## Required work
Beginning with the line where "Instruction: Expand details" appears, restate each line word for word until the data ends. Pictures do not go in.

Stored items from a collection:
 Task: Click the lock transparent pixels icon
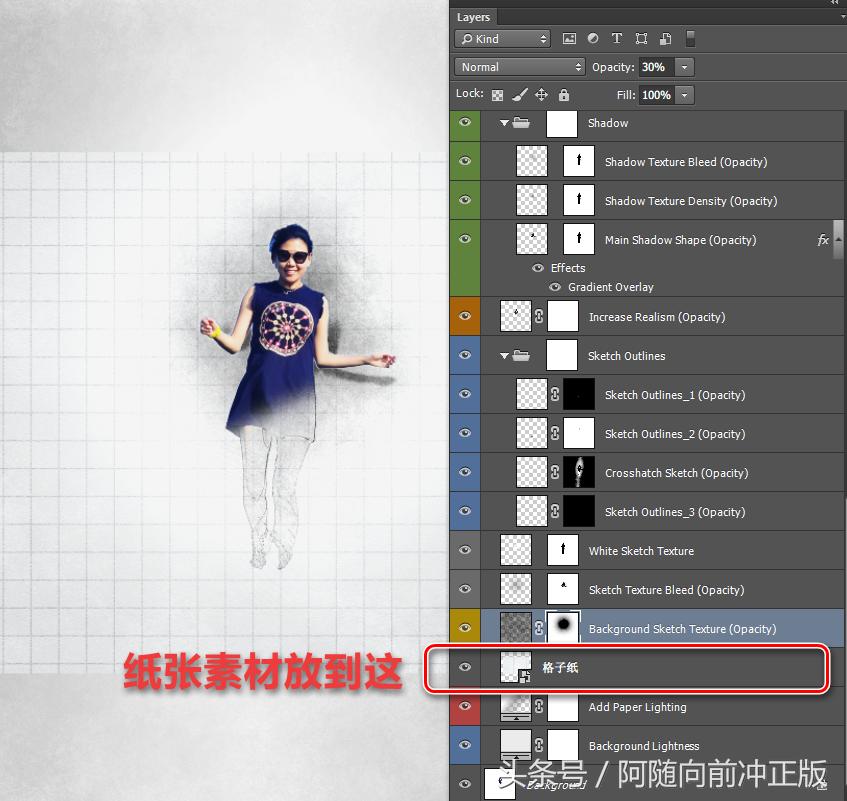pos(497,95)
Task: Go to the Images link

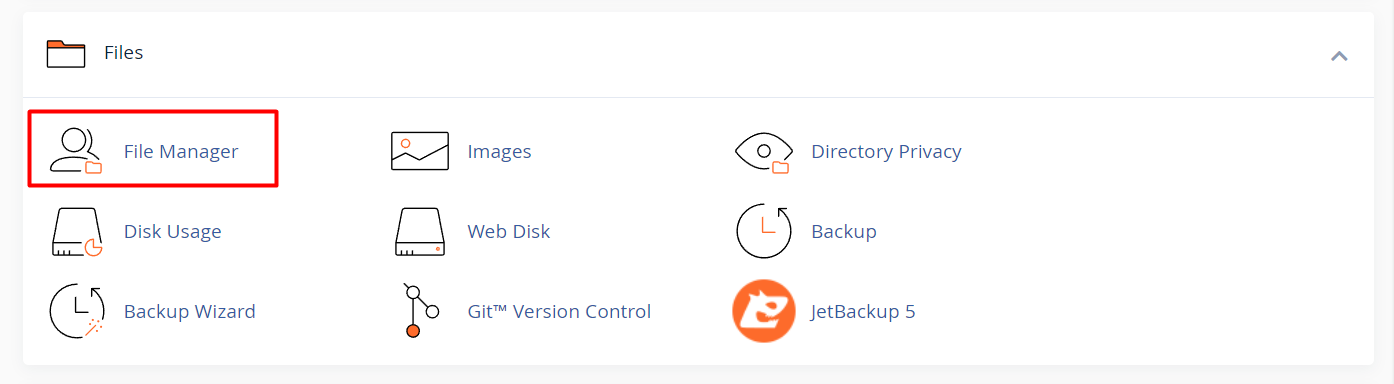Action: tap(499, 152)
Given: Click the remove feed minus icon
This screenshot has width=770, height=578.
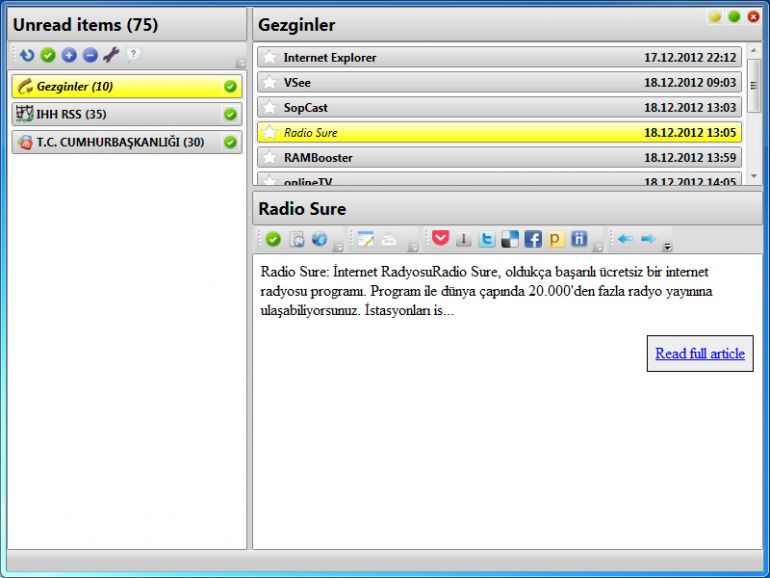Looking at the screenshot, I should [89, 55].
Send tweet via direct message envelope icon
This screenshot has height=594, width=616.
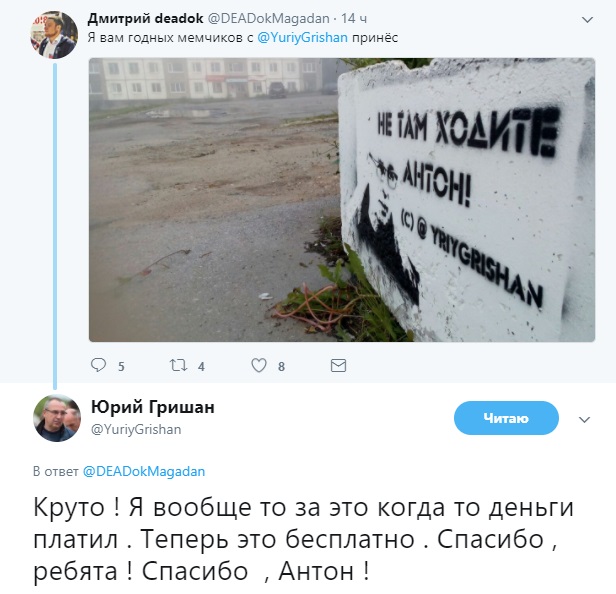(x=338, y=366)
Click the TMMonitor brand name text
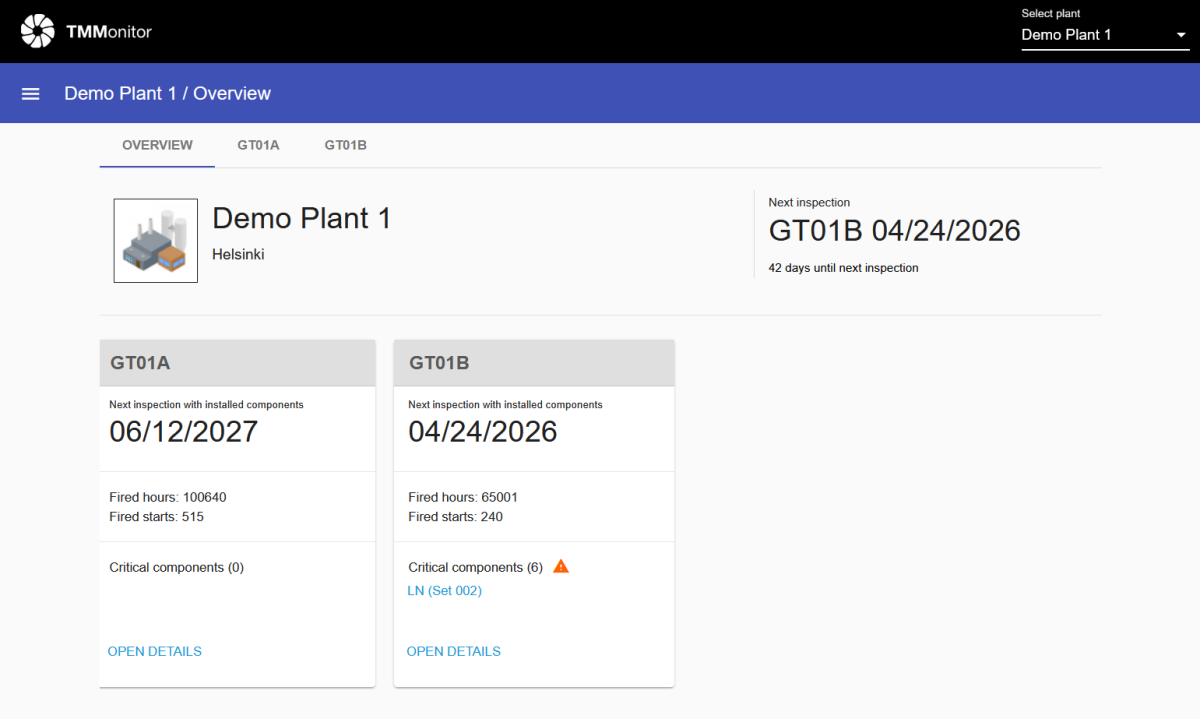This screenshot has height=719, width=1200. (109, 32)
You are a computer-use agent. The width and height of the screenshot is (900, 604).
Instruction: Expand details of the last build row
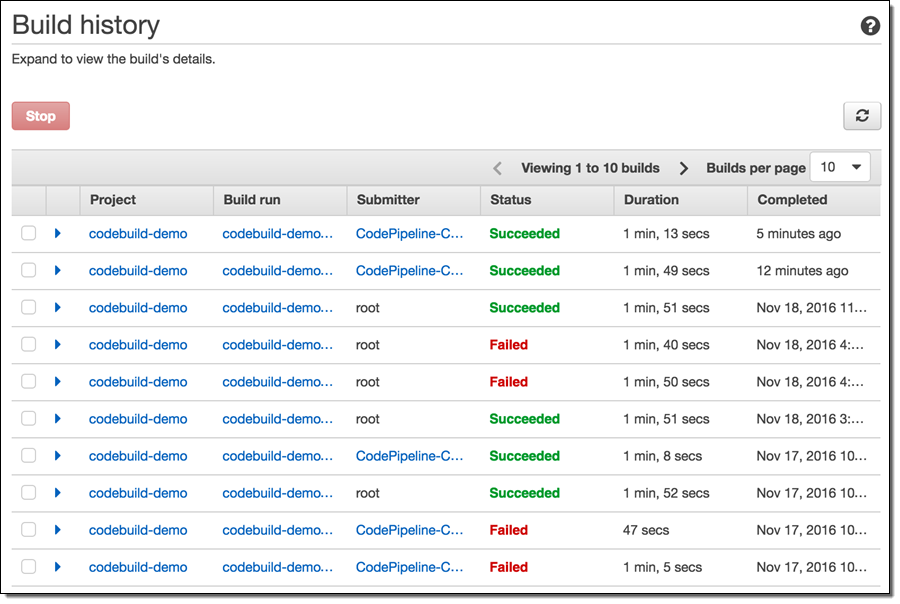[x=57, y=566]
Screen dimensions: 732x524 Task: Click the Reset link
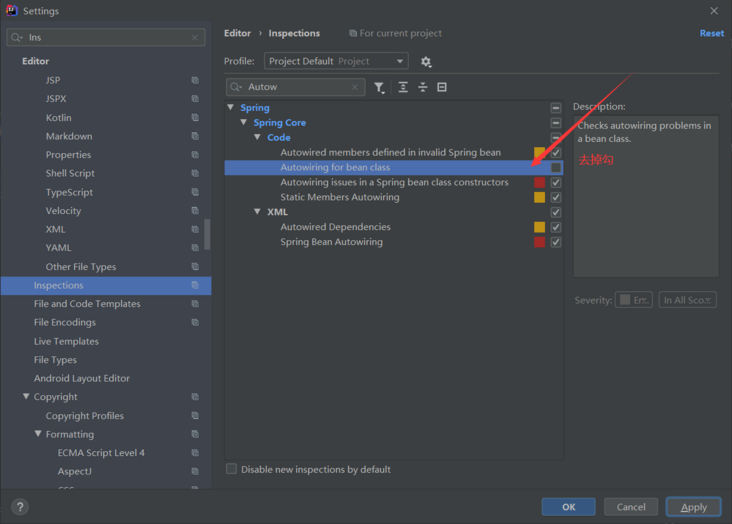tap(711, 33)
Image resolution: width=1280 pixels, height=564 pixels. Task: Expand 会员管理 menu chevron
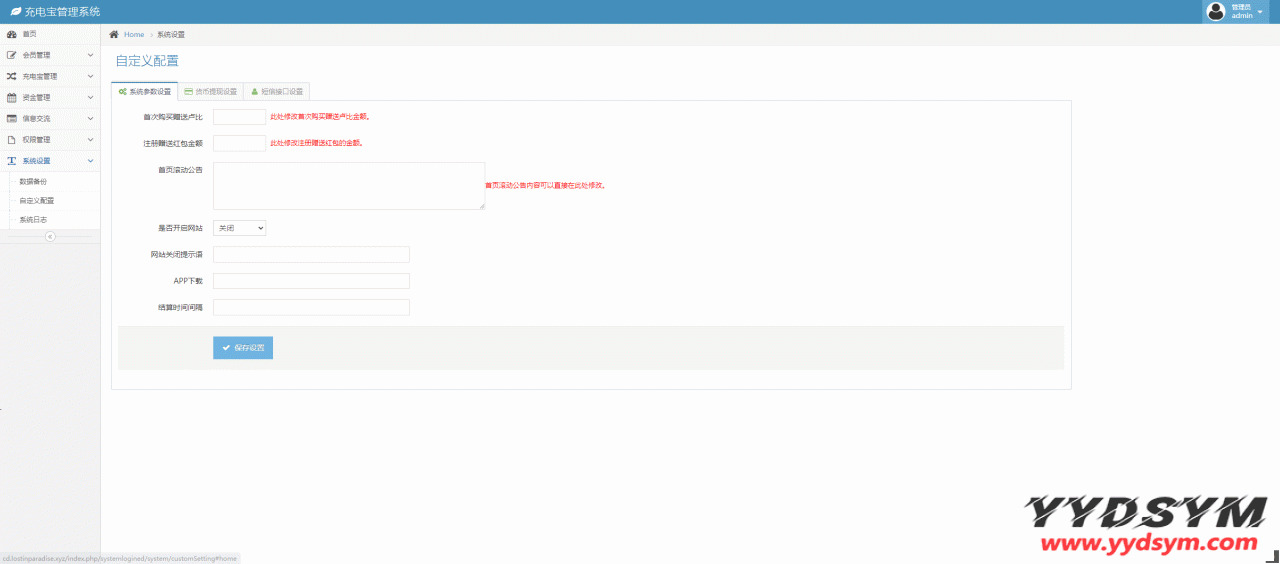(x=90, y=55)
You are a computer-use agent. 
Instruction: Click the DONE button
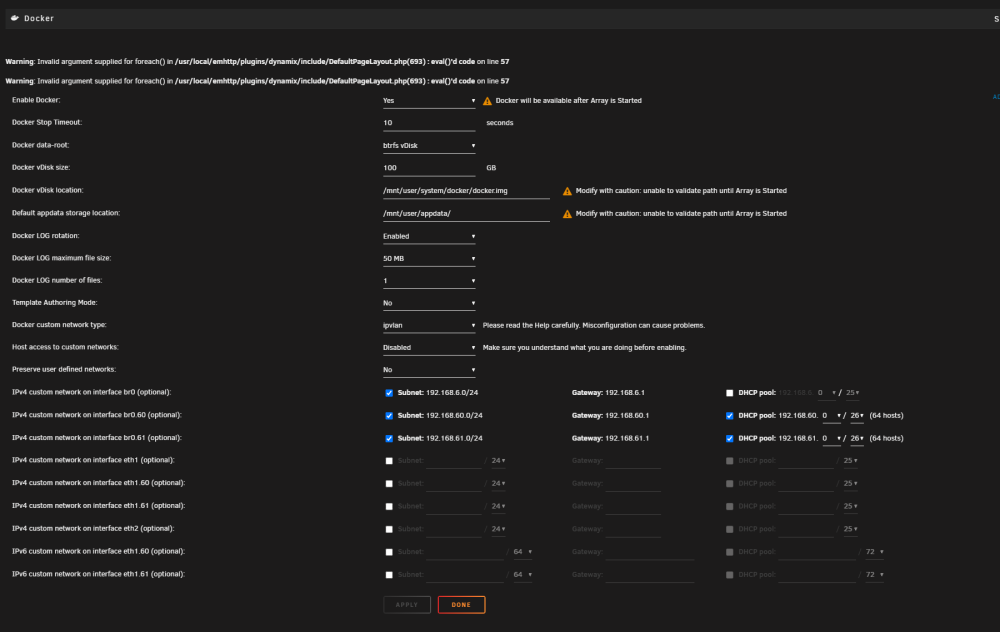[x=461, y=605]
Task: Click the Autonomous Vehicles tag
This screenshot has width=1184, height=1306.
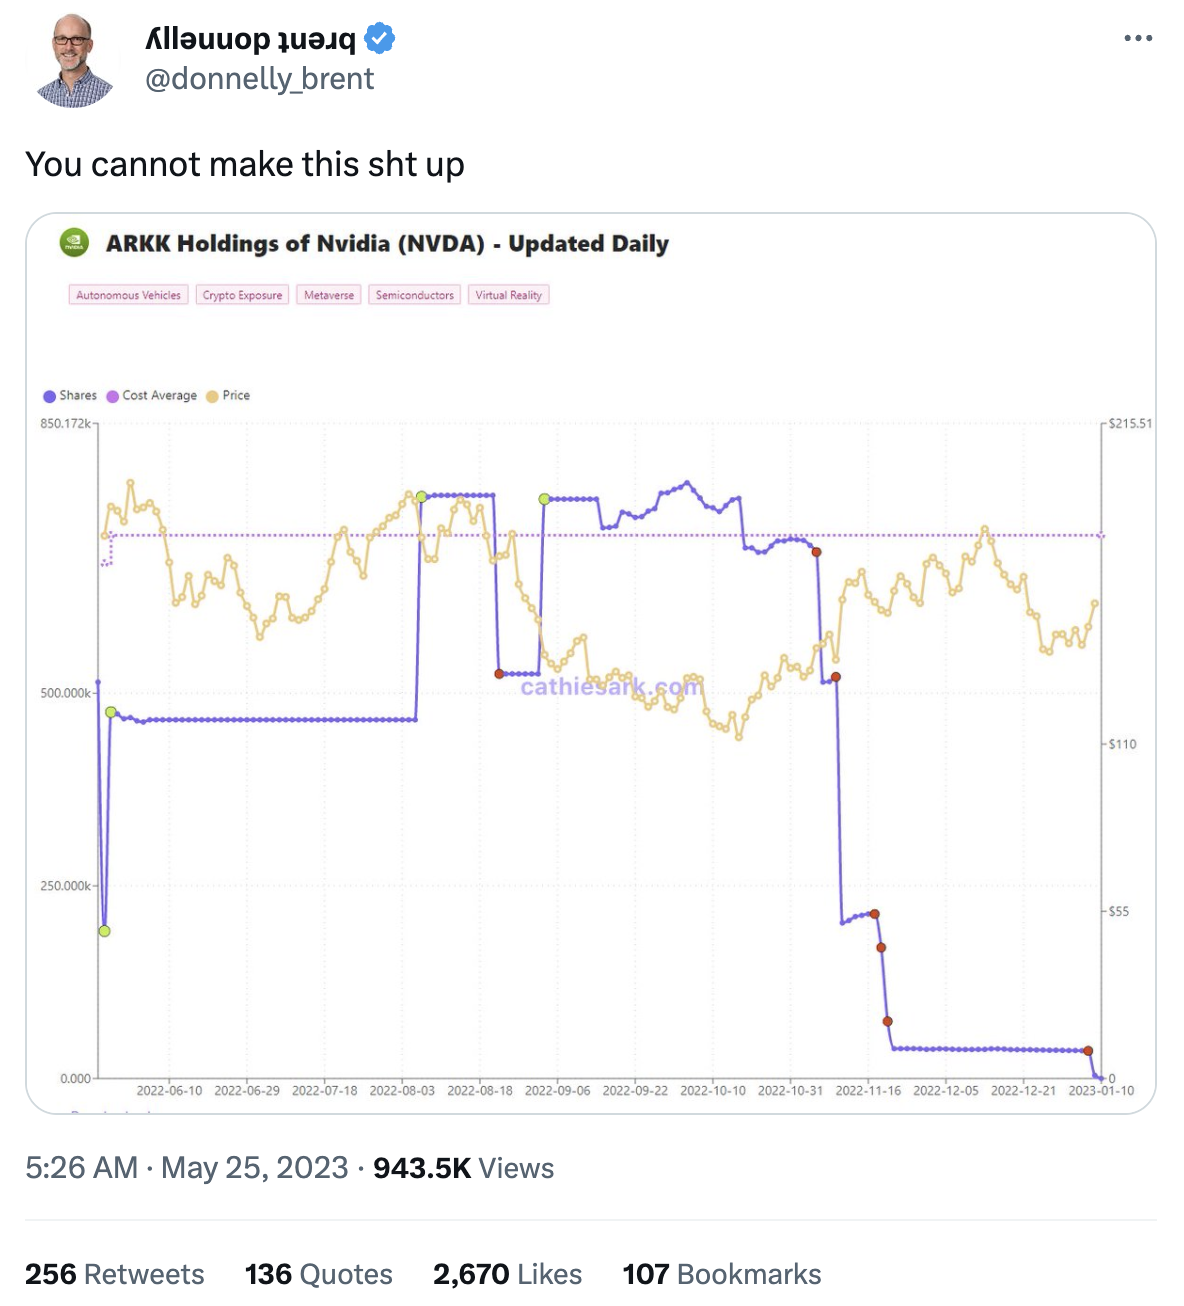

## Answer to this task
Instruction: Expand details of the last build row
[x=57, y=566]
Screen dimensions: 732x524 Task: Click the Reset link
tap(711, 33)
Image resolution: width=1280 pixels, height=564 pixels. Task: Expand 会员管理 menu chevron
(x=90, y=55)
You are a computer-use agent. 
Instruction: Click the DONE button
[x=461, y=605]
Task: Click the Autonomous Vehicles tag
This screenshot has width=1184, height=1306.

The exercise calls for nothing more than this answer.